• 原文抜粋
「小さき声」 目次


 小さき声 No.10 1963618日発行

松本馨

<ただイエスを語る>

(一)

私が入院した頃(一九三五年)の病気の社会的地位は、囚人と同じであった。否、それよりも低い。私はらい病人よりも、囚人となっていたら、世からこれほど恐れられ、はずかしめられることはないと思った。当時の療養所は名のみで、刑務所と変わらなかった。園長は患者を検束し、懲戒する権限を持っていた。このために全国療養所には、付属施設として、監房が建っていた。草津の監獄は有名である。罪の重い者は草津へ送ったのであるが、草津へ送ると聞いただけで、貧血をおこし卒倒するほどだった。

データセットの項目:
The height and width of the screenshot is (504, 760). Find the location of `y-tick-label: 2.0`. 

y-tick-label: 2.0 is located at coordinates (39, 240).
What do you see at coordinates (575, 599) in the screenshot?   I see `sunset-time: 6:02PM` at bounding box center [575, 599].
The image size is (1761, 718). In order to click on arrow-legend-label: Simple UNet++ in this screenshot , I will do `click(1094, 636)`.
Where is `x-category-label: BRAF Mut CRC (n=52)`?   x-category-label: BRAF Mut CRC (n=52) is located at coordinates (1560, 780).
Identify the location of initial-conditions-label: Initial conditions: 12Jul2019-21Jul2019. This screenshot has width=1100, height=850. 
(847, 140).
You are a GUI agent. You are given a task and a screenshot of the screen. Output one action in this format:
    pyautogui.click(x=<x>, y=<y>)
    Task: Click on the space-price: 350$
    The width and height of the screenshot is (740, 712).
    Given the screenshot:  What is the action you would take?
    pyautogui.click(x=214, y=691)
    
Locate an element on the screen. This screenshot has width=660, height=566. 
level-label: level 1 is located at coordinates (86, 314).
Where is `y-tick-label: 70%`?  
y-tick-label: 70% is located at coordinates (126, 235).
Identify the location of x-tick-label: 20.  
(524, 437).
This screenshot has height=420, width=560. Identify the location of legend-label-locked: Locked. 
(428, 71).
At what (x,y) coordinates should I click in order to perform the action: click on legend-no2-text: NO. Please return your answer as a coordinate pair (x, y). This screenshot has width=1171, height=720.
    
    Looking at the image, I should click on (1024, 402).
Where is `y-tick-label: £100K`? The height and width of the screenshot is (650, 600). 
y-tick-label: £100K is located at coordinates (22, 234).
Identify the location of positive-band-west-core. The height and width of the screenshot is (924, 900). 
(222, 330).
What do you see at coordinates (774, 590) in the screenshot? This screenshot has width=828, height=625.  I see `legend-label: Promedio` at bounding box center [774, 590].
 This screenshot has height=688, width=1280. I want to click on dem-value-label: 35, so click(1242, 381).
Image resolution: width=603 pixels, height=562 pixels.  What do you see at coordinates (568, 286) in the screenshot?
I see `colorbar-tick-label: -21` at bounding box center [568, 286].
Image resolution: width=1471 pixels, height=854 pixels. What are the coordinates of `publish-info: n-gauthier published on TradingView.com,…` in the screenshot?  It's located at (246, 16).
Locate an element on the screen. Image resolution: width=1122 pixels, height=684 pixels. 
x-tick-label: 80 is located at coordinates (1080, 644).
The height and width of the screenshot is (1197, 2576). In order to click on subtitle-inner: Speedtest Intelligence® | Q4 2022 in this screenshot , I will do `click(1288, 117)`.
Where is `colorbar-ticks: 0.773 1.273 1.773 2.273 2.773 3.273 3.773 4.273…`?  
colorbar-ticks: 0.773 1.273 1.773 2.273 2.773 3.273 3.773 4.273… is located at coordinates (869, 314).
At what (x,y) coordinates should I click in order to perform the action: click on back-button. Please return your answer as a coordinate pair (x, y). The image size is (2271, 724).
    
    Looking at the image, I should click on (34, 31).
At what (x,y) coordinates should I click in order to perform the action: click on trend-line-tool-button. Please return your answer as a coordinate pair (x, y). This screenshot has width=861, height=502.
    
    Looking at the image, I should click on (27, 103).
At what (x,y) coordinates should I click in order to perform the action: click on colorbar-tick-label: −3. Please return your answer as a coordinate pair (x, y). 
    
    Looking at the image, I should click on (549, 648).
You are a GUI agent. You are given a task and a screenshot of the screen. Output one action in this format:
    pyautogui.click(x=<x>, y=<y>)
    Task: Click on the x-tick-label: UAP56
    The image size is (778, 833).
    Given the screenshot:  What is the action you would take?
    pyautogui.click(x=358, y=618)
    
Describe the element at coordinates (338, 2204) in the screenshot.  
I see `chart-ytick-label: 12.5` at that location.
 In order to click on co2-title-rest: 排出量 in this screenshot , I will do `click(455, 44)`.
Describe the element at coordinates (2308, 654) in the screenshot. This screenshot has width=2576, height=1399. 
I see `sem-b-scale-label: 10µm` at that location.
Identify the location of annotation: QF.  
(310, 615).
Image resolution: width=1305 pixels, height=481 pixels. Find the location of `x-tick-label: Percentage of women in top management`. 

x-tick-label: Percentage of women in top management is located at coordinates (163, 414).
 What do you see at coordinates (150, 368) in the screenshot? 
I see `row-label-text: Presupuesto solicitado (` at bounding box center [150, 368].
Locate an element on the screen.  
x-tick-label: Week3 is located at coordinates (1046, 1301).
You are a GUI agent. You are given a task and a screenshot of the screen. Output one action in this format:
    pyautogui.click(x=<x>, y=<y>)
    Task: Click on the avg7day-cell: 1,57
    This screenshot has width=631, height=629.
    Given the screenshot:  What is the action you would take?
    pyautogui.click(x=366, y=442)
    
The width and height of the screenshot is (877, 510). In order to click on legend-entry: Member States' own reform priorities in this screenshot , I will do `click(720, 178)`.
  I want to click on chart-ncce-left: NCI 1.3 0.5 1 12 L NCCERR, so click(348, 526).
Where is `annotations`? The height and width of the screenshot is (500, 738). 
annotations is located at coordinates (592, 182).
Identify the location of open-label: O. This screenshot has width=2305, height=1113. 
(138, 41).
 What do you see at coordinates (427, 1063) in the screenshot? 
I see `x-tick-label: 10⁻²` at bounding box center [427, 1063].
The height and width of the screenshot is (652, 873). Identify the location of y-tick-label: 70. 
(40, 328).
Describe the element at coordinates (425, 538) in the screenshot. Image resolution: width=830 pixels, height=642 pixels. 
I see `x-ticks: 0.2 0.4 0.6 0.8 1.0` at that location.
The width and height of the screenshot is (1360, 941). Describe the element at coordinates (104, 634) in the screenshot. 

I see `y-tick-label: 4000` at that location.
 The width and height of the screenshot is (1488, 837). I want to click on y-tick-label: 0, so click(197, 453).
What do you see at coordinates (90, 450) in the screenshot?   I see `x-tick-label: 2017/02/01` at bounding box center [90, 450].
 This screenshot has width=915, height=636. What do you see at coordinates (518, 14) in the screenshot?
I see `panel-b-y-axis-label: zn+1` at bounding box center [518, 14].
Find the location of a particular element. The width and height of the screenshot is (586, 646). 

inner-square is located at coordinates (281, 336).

• 課題
原文のうち「小さき声 No.10 1963618日発行」を含む箇所から書き始め、「をおこし卒倒するほどだった。」で終えよ。その際、「療養所」はすべて「収容施設」に置き換えること。

• 回答
小さき声 No.10 1963618日発行

松本馨

<ただイエスを語る>

(一)

私が入院した頃(一九三五年)の病気の社会的地位は、囚人と同じであった。否、それよりも低い。私はらい病人よりも、囚人となっていたら、世からこれほど恐れられ、はずかしめられることはないと思った。当時の収容施設は名のみで、刑務所と変わらなかった。園長は患者を検束し、懲戒する権限を持っていた。このために全国収容施設には、付属施設として、監房が建っていた。草津の監獄は有名である。罪の重い者は草津へ送ったのであるが、草津へ送ると聞いただけで、貧血をおこし卒倒するほどだった。